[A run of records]
-*-*-
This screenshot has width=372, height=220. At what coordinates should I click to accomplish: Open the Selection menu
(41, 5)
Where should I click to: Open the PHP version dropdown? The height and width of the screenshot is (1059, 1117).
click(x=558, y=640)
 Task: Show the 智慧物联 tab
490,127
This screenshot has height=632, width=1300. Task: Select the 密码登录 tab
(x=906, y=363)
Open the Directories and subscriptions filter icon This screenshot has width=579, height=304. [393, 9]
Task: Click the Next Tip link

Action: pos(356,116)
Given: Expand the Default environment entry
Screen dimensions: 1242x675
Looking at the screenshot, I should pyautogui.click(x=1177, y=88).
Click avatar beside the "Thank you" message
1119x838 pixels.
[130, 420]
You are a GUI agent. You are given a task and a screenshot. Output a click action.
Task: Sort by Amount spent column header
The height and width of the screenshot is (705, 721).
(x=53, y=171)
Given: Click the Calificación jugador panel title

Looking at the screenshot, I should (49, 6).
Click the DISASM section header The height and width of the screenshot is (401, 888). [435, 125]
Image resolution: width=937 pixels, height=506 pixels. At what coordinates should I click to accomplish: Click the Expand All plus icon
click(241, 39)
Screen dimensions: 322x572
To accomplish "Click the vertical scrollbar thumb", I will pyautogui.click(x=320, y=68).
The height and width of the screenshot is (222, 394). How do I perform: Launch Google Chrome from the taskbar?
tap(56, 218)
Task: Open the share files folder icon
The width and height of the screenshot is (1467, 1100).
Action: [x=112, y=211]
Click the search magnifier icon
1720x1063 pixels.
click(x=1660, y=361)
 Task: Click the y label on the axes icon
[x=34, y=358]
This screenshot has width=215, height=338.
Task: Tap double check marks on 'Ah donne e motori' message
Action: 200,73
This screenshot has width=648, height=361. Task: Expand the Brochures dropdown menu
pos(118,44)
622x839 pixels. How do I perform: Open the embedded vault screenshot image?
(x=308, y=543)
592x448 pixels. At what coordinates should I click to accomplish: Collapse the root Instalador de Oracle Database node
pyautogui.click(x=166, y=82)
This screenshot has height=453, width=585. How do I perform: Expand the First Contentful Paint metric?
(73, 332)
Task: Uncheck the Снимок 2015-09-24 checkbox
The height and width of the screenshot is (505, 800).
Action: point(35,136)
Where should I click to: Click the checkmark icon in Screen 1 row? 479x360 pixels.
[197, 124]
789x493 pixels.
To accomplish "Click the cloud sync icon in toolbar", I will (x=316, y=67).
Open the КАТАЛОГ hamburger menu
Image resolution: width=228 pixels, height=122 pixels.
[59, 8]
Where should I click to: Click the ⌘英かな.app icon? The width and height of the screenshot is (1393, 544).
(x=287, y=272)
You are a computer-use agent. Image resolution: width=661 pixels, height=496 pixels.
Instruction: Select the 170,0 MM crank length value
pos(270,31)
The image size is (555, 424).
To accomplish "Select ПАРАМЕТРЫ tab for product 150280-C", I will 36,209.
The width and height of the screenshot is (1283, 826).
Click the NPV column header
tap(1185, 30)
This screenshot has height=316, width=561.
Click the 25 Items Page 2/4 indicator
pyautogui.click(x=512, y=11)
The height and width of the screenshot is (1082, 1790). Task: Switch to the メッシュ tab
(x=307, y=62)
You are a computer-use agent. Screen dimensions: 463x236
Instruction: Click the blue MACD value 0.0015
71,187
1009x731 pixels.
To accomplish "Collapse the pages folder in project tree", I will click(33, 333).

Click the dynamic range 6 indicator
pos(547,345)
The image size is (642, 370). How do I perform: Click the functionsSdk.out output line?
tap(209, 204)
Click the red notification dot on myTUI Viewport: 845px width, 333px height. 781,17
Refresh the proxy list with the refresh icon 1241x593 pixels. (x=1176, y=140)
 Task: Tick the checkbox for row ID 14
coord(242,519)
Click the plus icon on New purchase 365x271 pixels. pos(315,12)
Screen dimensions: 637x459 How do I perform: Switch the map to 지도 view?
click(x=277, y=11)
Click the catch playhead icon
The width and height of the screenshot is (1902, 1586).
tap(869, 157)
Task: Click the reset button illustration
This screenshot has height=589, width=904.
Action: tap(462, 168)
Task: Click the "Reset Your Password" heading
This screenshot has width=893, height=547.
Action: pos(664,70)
-*-*-
- _WRITTEN REQUEST_: Retype the lines between the line holding "You are a computer-use agent. Image" and the line holding "pyautogui.click(x=512, y=11)", inclusive, with no changes.

- _WORKED SOLUTION_:
You are a computer-use agent. Image resolution: width=661 pixels, height=496 pixels.
Instruction: Select the 170,0 MM crank length value
pos(270,31)
The image size is (555, 424).
To accomplish "Select ПАРАМЕТРЫ tab for product 150280-C", I will 36,209.
The width and height of the screenshot is (1283, 826).
Click the NPV column header
tap(1185, 30)
This screenshot has height=316, width=561.
Click the 25 Items Page 2/4 indicator
pyautogui.click(x=512, y=11)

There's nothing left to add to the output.